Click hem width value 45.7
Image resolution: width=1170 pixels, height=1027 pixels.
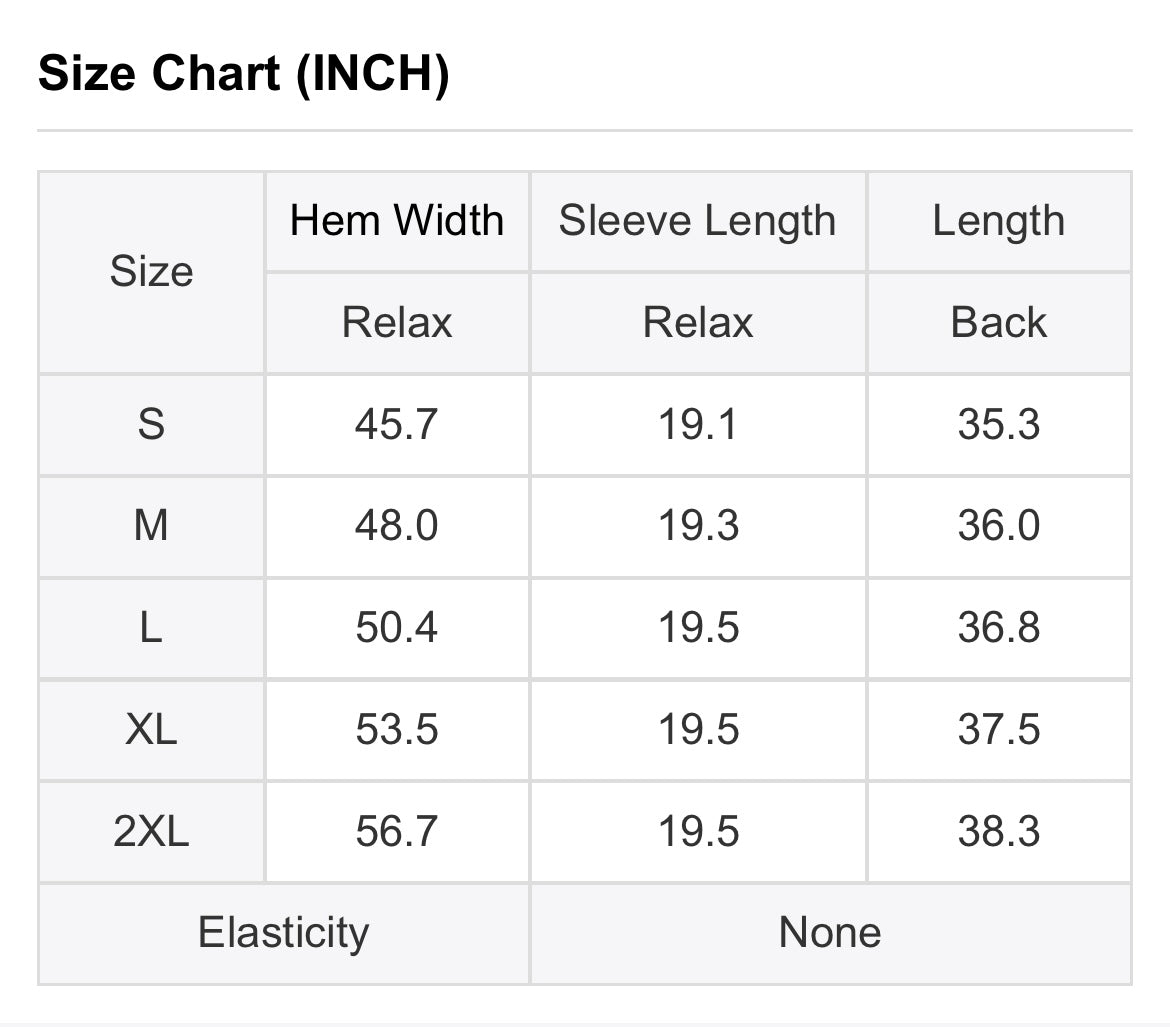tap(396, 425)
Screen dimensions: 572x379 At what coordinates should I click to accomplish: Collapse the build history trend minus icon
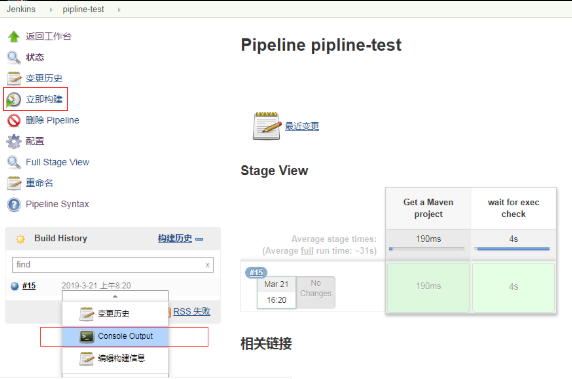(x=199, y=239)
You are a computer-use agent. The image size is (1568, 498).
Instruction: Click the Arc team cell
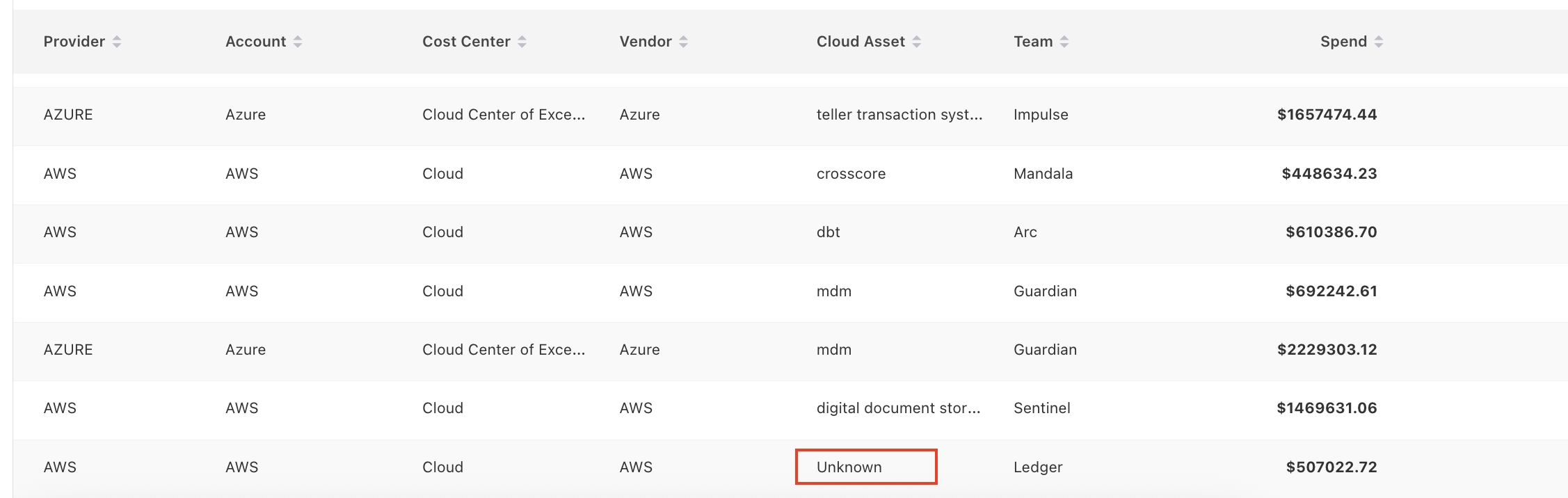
* * *
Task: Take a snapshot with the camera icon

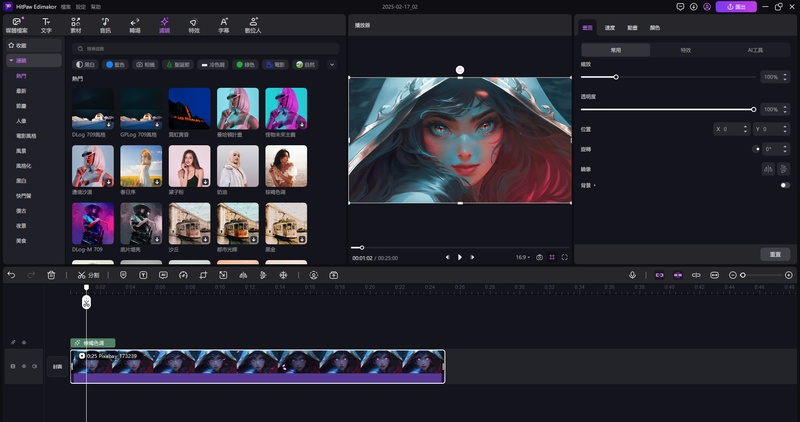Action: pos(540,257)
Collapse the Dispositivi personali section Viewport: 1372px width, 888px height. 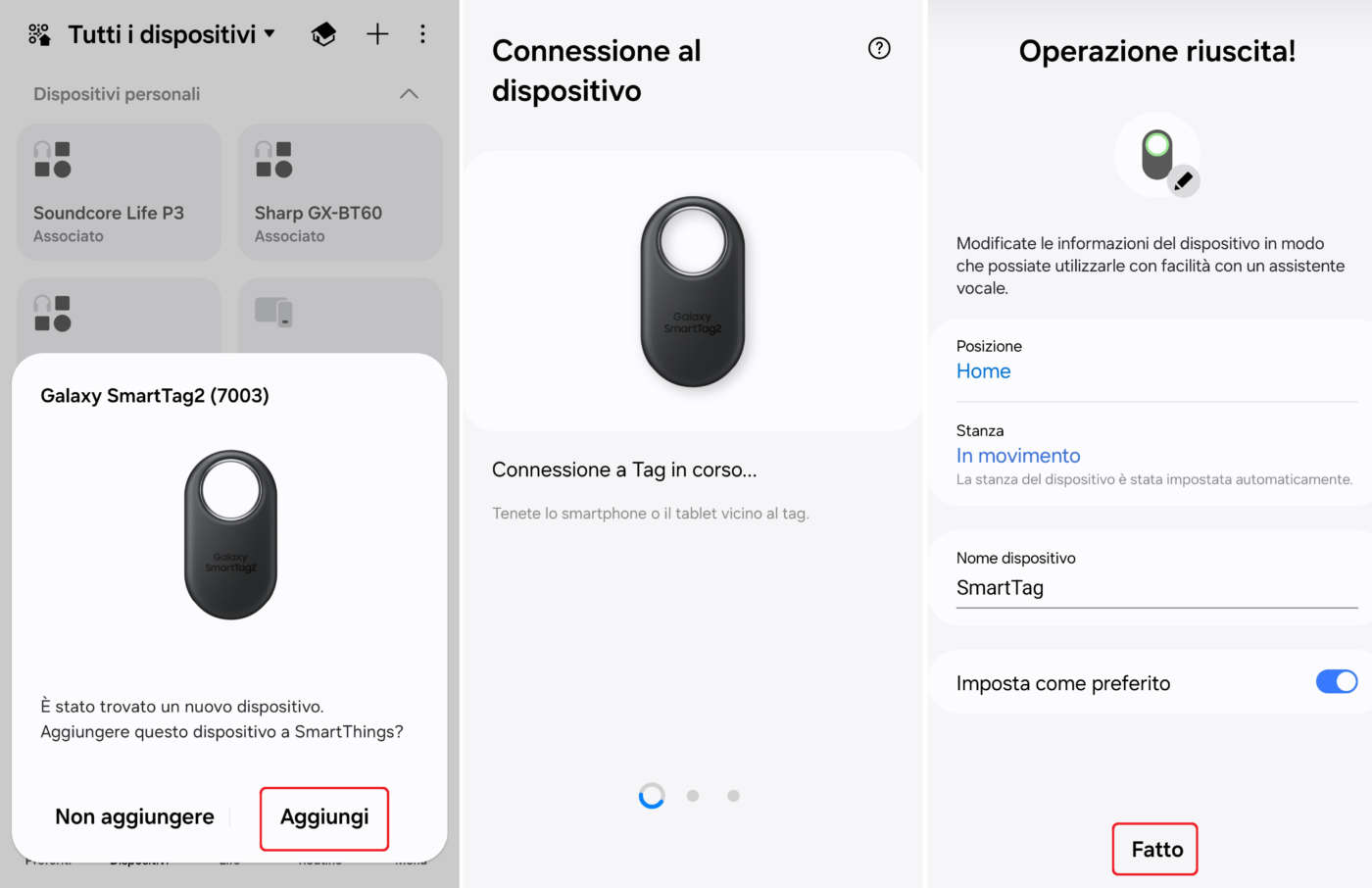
...
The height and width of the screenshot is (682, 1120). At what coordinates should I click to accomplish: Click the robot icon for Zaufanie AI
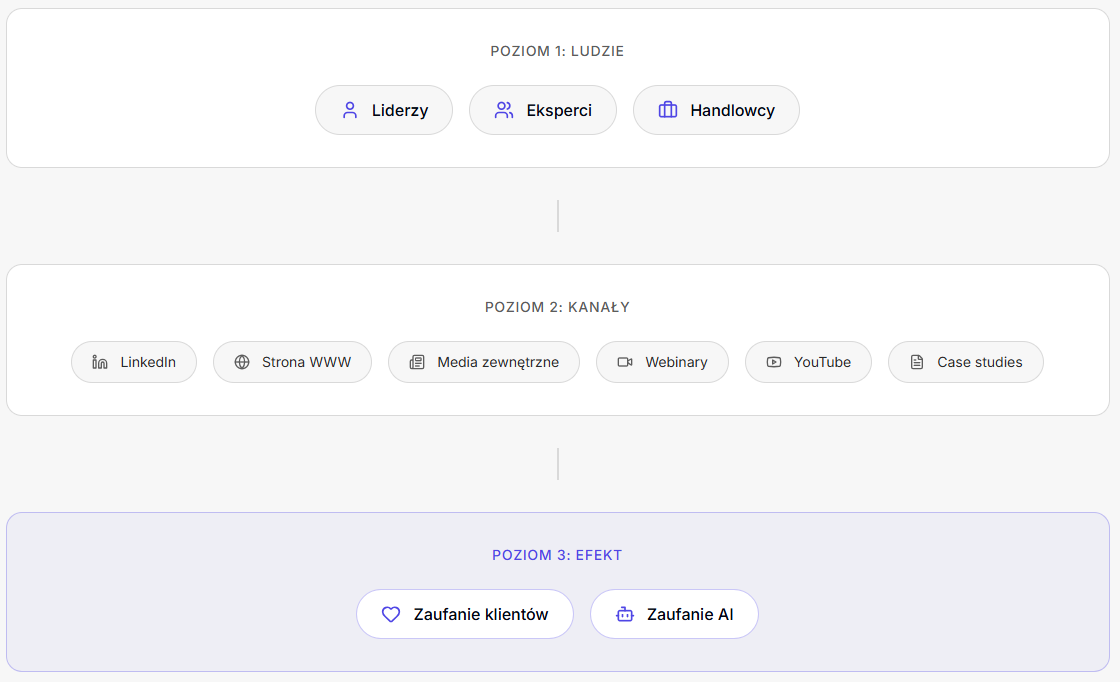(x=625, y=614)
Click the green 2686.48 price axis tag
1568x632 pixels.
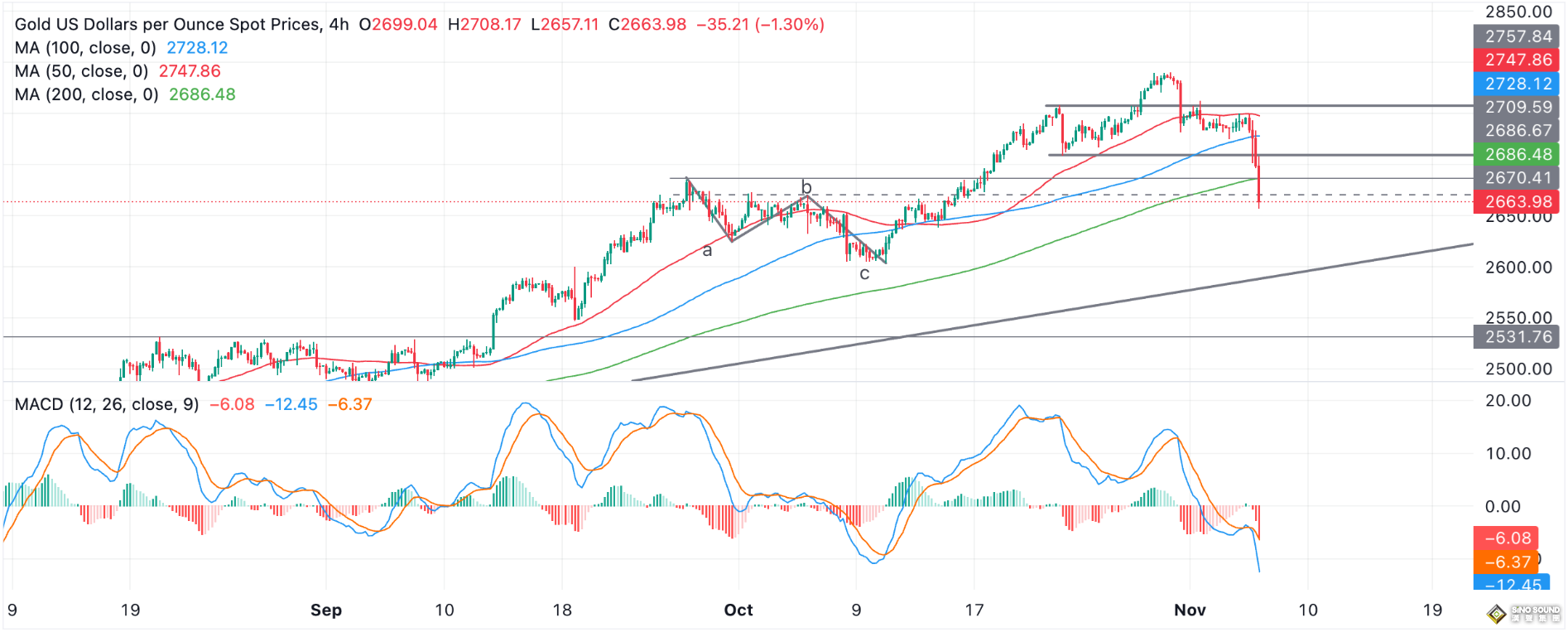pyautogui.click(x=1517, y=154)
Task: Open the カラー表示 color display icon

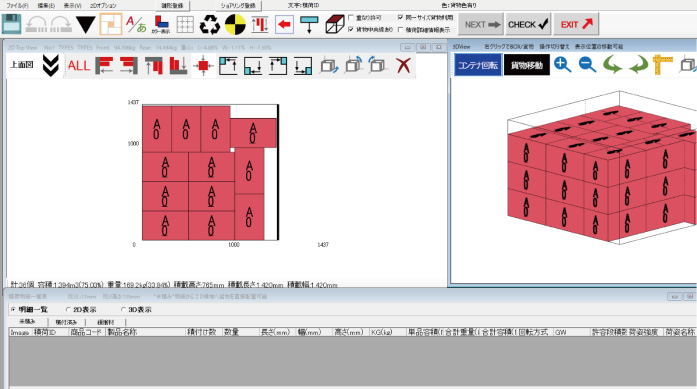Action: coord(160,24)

### HOW TO COMPLETE THIS TASK
Above are the records; copy exactly the lines from the line with "You are a computer-use" through the line with "Instruction: Click the Arc team cell", both included.

### ANSWER BOX
You are a computer-use agent. The image size is (1568, 498).
Instruction: Click the Arc team cell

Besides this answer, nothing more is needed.